The Magic Number Theory of Querying

One more post about queries and then, I promise, I'll move on. I stole this from someone and can no longer remember who, but if someone wants to take credit, I'll gladly give it. Any if someone else can state it better, that would be good, too. This is a little long winded.

First, I'm assuming your project is as good as you can make it. It's as good or better than what's on the market and it's ready to be published. I'm also assuming you want to be published by a major house and, to do that, you need an agent. And you're sending out queries and collecting rejections and wondering if you'll EVER reach your goal.

As a querying writer you have your own, individual magic number.
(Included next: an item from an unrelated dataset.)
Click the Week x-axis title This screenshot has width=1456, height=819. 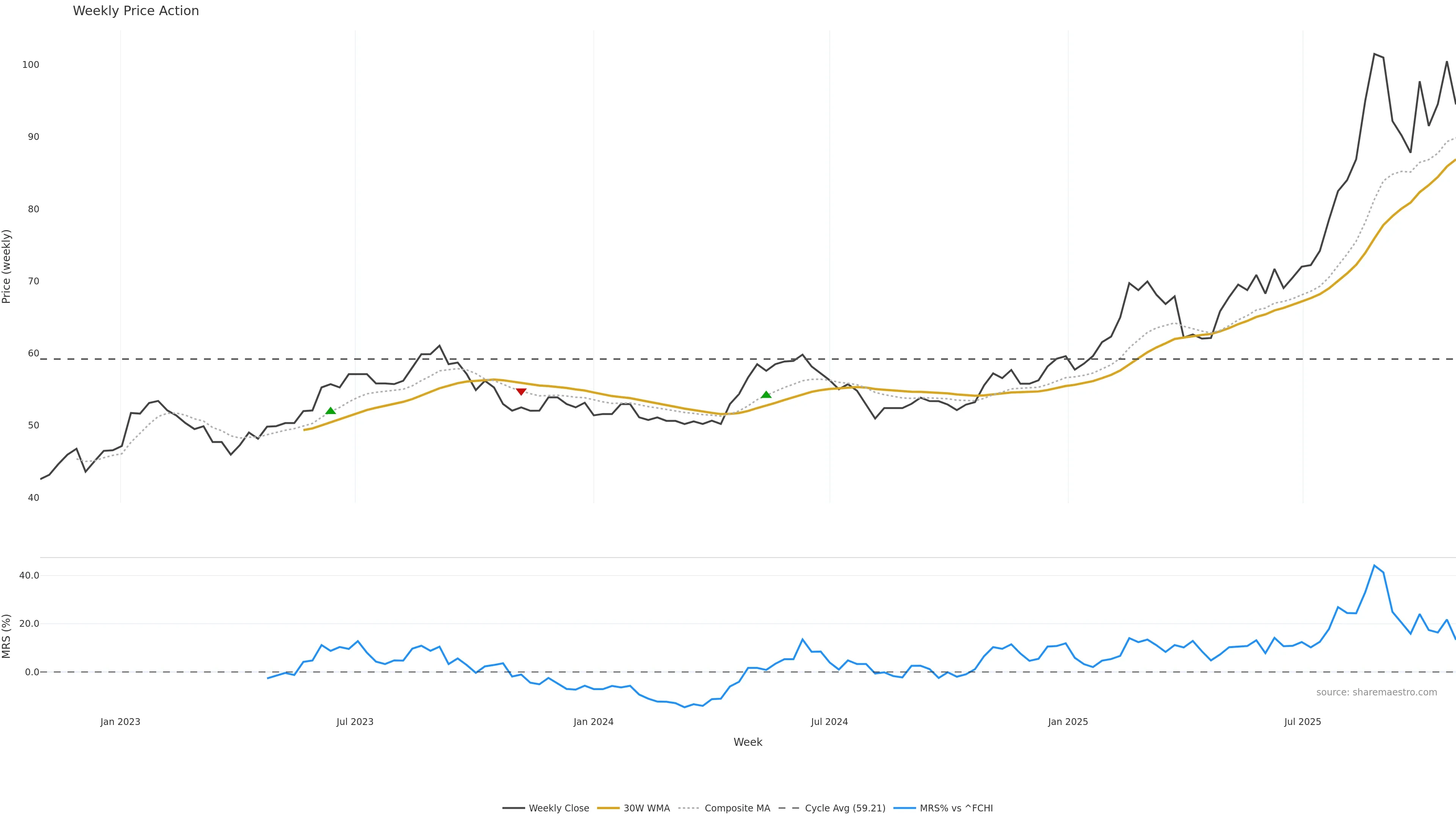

You don't know what it is, but it is written in stone somewhere. It's the number of queries you must send out before you land that elusive agent, the one who "falls in love" with your work and then manages to get it sold for you. An agent who can't sell your work, necessitating getting another agent, is a pre-agent, and doesn't count. Only your "real" agent, the one who sells for you. When you send out the query with the magic number on it, you're set, done, reached your goal. (Until you go on to the rest of the stuff, which is just as hard, only different.)

The beauty of this theory is that you can regard each rejection as a step closer to your magic number. Another rejection? Okay, the magic number wasn't 17. A few more? Okay, it wasn't 28, or 52, or 77, or maybe not even 110. Each rejection is PROGRESS. You're getting closer to your magic number.
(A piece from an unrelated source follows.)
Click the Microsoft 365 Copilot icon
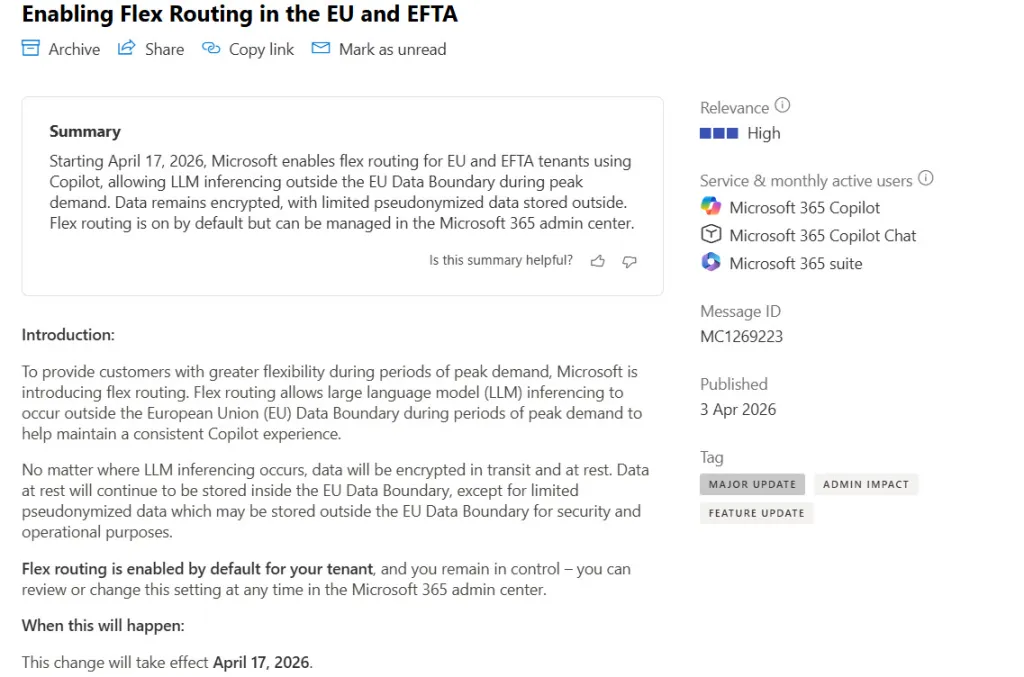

You may lose patience and try other routes. It may even help to get the big agent and the big publishing house if you publish something with a good small press. (Publishing with a vanity press won't help unless that's your final goal.)

Another writer, Lina Zeldovich, has a similar theory she calls Stairway to Heaven. Every rejection letter builds her stairway and gets her closer.

Either way, don't view rejection letters as marks of failure, but rather as marks of success.

I just hope my magic number isn't ten thousand.

2 comments:

  1. Kaye,

    How true and how appropriate that you post this. I track my submissions for my short stories on my website, public accountability to keep me engaged.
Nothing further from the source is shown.